WORK TO COMPLETE:
Find all lines in the records that include the word "Policy", and copy them out.

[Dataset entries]
== Segment start ==
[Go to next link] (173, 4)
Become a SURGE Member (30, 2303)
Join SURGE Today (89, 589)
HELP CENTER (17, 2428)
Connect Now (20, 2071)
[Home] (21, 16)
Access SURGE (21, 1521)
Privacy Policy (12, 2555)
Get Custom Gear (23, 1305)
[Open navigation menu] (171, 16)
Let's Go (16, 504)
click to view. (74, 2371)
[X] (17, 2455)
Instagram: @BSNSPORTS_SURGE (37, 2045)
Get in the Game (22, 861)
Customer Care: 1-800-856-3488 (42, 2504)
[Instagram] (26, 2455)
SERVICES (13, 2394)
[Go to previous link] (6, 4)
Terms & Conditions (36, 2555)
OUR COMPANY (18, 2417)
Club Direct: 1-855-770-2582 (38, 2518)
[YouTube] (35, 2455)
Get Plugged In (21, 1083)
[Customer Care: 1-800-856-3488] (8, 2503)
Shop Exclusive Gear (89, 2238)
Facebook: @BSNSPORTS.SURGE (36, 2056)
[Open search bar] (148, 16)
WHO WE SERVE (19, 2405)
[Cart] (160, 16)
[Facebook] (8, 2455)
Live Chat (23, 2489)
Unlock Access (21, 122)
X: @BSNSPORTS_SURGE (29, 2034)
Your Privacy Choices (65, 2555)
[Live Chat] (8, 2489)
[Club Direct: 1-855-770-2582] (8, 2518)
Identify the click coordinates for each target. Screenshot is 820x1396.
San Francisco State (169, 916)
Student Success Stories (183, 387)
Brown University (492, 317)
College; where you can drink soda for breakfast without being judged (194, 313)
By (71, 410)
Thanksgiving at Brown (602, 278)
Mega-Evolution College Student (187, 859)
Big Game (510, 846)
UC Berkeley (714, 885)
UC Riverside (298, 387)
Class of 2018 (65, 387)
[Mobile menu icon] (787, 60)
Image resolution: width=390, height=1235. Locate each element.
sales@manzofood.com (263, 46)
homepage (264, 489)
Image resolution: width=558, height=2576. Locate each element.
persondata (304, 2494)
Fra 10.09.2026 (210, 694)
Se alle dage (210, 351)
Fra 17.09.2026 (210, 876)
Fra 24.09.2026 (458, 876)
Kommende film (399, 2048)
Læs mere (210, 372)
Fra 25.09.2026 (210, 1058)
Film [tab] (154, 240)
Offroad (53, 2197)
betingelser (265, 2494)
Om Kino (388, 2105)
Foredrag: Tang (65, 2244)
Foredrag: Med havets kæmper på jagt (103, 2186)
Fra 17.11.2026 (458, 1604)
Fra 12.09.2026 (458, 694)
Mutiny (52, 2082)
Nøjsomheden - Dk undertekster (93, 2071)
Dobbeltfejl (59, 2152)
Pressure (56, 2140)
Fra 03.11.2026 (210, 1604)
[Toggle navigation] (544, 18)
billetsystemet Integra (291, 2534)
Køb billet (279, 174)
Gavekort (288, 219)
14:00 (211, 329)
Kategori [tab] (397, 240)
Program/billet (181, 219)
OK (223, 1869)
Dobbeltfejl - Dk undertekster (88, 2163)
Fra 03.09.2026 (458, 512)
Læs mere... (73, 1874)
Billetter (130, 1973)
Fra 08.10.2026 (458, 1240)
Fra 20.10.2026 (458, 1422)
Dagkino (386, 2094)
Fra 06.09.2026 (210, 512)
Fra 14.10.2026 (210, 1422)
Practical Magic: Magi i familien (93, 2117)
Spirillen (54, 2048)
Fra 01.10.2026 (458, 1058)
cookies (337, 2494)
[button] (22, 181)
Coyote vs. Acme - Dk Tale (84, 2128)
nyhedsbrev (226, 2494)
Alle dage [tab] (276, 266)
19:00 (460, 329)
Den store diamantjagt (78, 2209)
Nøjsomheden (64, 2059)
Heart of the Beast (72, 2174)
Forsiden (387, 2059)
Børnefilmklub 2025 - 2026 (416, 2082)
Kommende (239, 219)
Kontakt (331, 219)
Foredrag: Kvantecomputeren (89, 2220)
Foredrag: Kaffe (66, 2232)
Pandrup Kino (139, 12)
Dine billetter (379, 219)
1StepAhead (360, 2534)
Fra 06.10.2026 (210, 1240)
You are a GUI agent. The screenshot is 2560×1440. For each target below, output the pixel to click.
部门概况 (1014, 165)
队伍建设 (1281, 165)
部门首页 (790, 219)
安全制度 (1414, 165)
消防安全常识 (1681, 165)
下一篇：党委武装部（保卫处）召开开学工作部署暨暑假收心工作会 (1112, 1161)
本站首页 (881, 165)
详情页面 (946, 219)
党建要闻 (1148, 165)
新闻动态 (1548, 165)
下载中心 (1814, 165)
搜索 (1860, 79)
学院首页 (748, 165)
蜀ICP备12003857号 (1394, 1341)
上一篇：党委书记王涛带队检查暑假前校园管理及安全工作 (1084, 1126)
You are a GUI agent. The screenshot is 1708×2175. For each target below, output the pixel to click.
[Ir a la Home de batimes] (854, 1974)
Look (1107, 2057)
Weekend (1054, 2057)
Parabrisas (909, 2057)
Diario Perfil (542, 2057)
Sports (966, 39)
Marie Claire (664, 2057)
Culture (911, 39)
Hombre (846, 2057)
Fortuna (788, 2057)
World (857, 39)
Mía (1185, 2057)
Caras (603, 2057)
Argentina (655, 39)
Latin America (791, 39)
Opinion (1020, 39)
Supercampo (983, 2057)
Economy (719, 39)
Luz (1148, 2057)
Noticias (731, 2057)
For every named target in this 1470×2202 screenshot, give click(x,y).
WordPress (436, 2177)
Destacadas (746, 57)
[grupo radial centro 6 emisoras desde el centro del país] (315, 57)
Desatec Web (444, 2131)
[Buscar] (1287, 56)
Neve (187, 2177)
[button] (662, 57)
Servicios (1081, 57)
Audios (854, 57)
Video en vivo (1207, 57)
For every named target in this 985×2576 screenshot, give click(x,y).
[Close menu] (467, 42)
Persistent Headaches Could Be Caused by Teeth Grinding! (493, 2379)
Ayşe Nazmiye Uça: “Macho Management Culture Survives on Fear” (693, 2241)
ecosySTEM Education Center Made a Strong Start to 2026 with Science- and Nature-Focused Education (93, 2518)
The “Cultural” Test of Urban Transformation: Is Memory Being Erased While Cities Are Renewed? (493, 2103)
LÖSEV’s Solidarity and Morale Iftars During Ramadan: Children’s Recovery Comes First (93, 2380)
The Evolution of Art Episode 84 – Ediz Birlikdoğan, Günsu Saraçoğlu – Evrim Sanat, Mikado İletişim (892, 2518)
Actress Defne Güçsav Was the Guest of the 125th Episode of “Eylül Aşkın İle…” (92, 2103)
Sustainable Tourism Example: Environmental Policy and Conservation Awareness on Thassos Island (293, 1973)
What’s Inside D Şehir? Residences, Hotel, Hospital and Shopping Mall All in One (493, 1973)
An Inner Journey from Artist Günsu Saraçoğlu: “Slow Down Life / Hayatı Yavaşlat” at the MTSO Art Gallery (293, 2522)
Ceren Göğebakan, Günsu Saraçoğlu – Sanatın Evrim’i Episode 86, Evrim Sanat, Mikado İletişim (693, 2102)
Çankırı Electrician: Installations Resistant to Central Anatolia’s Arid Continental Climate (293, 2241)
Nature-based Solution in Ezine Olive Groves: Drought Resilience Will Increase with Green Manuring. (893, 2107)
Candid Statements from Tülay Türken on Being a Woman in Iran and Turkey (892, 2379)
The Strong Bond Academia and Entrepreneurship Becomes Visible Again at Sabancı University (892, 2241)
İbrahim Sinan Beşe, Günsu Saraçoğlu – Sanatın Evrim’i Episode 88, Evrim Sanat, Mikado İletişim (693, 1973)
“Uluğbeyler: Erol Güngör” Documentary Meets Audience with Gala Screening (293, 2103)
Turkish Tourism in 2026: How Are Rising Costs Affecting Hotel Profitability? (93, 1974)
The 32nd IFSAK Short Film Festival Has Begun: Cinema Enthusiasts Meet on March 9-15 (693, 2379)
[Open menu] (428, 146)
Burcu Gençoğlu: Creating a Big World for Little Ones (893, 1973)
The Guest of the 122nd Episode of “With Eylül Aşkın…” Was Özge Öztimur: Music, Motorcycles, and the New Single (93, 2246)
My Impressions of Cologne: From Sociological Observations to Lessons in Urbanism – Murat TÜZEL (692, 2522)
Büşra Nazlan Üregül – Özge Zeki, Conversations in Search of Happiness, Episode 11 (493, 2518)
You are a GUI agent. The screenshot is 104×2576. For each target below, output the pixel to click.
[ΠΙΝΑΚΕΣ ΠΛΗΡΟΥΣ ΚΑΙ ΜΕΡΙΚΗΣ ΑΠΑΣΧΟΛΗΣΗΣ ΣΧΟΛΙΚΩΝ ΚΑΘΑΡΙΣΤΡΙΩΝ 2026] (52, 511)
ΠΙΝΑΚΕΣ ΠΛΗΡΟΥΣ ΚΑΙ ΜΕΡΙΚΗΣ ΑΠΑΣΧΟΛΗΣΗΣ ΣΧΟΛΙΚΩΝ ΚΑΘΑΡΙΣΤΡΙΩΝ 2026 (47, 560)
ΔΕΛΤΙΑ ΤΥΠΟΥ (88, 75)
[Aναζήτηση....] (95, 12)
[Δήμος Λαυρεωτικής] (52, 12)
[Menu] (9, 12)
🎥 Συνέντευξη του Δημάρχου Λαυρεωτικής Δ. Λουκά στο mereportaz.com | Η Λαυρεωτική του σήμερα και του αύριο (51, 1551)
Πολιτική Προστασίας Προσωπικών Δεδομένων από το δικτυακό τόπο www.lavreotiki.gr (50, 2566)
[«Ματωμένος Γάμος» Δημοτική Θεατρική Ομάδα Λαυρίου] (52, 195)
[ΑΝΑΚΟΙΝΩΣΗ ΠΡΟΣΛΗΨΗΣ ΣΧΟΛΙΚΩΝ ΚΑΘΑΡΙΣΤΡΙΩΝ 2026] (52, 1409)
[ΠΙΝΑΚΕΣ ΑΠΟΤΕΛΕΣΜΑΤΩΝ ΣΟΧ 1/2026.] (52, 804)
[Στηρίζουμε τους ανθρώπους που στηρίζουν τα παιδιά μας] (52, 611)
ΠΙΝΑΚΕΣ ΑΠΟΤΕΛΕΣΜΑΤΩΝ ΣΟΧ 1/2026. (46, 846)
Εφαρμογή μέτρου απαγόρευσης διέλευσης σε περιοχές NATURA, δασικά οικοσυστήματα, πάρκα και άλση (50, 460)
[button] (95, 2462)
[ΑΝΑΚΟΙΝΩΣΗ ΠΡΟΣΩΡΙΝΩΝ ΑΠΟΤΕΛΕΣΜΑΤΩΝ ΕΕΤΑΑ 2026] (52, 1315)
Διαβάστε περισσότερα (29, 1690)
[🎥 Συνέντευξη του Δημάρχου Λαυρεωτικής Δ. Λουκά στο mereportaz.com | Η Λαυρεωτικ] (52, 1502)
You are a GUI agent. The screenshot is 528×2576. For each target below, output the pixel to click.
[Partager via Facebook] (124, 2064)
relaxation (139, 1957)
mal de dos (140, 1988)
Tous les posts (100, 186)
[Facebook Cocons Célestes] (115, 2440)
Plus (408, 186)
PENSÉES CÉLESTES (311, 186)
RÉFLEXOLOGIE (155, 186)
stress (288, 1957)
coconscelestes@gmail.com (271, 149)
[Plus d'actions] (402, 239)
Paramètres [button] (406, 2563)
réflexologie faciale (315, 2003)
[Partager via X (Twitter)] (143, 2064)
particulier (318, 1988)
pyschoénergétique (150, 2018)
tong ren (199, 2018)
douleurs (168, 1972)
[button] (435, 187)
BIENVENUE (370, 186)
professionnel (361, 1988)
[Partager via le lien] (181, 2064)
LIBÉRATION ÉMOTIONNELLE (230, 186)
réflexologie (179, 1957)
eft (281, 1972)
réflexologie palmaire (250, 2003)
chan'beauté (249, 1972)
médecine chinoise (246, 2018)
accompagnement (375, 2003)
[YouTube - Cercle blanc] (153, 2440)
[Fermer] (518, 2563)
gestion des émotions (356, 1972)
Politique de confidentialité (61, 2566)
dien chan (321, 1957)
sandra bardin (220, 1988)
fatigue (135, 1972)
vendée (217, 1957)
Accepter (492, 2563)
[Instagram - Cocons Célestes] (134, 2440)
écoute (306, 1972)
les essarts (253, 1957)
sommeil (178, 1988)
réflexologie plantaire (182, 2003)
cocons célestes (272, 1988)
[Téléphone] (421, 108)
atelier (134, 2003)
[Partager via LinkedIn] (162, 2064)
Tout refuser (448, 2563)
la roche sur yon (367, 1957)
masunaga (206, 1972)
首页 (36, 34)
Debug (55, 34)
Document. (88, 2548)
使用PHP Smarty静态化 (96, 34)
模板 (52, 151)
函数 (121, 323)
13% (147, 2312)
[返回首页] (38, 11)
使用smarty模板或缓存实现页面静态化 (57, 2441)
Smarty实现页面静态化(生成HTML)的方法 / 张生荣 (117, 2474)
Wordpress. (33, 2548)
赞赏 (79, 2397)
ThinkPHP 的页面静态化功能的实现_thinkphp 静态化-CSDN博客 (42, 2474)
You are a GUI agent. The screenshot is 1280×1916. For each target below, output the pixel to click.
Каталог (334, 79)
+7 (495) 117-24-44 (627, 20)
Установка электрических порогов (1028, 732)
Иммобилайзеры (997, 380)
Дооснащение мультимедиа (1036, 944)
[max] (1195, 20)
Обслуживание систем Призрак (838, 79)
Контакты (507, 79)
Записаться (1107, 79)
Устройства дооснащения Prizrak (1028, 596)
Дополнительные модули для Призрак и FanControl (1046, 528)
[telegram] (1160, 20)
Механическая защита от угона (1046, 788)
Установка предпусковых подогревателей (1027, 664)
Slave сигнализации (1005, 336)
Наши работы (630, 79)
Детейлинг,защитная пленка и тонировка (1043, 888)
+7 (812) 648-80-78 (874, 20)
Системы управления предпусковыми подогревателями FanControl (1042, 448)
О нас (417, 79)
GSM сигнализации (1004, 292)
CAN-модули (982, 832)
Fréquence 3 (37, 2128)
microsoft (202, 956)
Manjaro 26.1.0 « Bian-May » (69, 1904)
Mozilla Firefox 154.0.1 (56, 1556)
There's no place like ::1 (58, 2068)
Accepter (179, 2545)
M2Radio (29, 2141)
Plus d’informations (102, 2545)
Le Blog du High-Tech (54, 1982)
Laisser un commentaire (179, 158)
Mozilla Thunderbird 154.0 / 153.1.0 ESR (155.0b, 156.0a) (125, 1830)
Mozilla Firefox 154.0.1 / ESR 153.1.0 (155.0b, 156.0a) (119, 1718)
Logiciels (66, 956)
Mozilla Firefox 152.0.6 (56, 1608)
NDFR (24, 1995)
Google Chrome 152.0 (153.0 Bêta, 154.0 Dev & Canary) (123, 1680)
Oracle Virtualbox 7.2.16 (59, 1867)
== Segment end ==
SOLUTION:
Privacy Policy (12, 2555)
Sustainable Tourism Example: Environmental Policy and Conservation Awareness on Thassos Island (293, 1973)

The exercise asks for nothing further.